What is VA Form 10-10CG used for?
This form is used to apply for VA's Program of Comprehensive Assistance for Family Caregivers (PCAFC). VA will use the information on this form
to assist in determining your eligibility. A Veteran, as defined herein, may appoint one (1) Primary Family Caregiver applicant and up to two (2)
Secondary Family Caregiver applicants. On average, it will take 15 minutes to complete the application, including the time it will take you to read the
instructions, gather the necessary facts and fill out the form. Each time a new Primary or Secondary Family Caregiver is requested, a new Form
10-10CG is required. This includes a caregiver who is already approved and designated as a Primary Family Caregiver and wishes to be designated
as a Secondary Family Caregiver, or a caregiver who is already approved and designated as a Secondary Family Caregiver who wishes to apply as
a Primary Family Caregiver
Where can I get help filling out the form and answers to questions?
You may use ANY of the following to request assistance:
• Ask VA to help you fill out the form by calling the Caregiver Support Line at 1-855-260-3274.
• Access VA's website at http://www.va.gov and select "Contact Us".
• Locate and contact the Caregiver Support Team at your nearest VA health care facility using the team locator available at
http://www.caregiver.va.gov/.
• Contact a Veterans Service Organization.
Definitions - For purposes of this form, the following apply:
Facility Caregiver Support Program (CSP) Staff:
VA medical facility CSP Program Manager and all PCAFC and Program of General Caregiver Support Services (PGCSS) Staff at the VA medical
facility. Facility CSP Staff connect caregivers of Veterans with VA and community resources offering supportive programs and services. Facility CSP
Staff are located at every VA medical center and are designated specialists in caregiving issues.
Eligible Veteran:
A Veteran found eligible for PCAFC under 38 CFR 71.20.
Family Caregiver:
An individual who is approved and designated by VA as a Primary Family Caregiver or Secondary Family Caregiver.
Representative:
A person who has authority to act on behalf of the Veteran or who is legally vested with the responsibility or care of the Veteran. Evidence should be
submitted with this form to establish a person's status as Representative. Such evidence may be a valid power of attorney, legal guardianship order,
or similar legal documentation; or VA Form 21-0972, VA Form 21-22 or VA Form 21-22a.
Veteran:
An individual who meets the definition of Veteran in 38 U.S.C. 101(2), or a qualifying service member undergoing medical discharge from the
Armed Forces for whom a date of medical discharge has been issued, who applies for or participates in PCAFC.
VA FORM
MAY 2024
10-10CG
Page 1 of 6
Getting Started:
Please complete all fields on the form for each applicant, including signatures and dates. If you do not complete all fields, it may result in a delay or
denial of PCAFC benefits. If the Veteran applicant is not enrolled in VA's health care system or is currently a service member undergoing medical
discharge, the Veteran can submit VA Form 10-10EZ "Application for Health Benefits" with this form. Enrolled Veterans may submit VA Form
10-10EZR "Health Benefits Update Form" with this form to provide information updates.

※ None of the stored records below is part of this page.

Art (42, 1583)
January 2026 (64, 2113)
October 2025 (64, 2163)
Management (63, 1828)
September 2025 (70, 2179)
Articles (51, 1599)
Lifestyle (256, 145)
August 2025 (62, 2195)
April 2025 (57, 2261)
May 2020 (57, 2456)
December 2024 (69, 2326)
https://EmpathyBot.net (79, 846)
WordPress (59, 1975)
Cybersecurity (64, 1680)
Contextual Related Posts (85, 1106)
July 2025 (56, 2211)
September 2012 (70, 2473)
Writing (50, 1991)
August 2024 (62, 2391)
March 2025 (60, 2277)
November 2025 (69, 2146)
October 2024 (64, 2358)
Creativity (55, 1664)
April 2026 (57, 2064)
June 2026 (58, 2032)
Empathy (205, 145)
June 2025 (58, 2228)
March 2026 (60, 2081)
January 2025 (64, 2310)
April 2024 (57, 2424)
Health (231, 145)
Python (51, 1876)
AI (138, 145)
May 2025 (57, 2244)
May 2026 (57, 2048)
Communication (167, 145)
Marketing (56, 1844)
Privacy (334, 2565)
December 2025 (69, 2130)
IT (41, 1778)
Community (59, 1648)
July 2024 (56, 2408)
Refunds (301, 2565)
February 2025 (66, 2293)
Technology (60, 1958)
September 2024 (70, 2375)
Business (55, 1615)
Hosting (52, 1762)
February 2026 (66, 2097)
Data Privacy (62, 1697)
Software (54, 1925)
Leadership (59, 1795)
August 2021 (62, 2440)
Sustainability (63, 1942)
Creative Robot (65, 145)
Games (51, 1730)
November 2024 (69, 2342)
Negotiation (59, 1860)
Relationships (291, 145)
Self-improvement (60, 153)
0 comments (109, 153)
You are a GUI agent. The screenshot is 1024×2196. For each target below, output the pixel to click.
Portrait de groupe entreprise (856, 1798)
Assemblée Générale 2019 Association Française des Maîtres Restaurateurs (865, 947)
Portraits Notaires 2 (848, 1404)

A Representative may sign this application on behalf of a Veteran or Family Caregiver applicant; however, supporting documentation should be
provided with this application reflecting the Representative's authority to do so.
SECTION I – VETERAN
Directions for Section I - Veteran, please complete all fields, including signature and date. Use the Veteran's legal name, such as what is on a driver's
license or social security card.
SECTION II – PRIMARY FAMILY CAREGIVER APPLICANT
Directions for Section II - Primary Family Caregiver applicant, please complete all fields including signature and date. Use the applicant's legal name,
such as what is on a driver's license or social security card. An eligible Veteran may appoint one Primary Family Caregiver applicant and/or up to two
Secondary Family Caregiver applicants. If an eligible Veteran elects to only appoint a Primary Family Caregiver, then only Sections I and II must be
completed.
SECTION III – SECONDARY FAMILY CAREGIVER APPLICANT(S)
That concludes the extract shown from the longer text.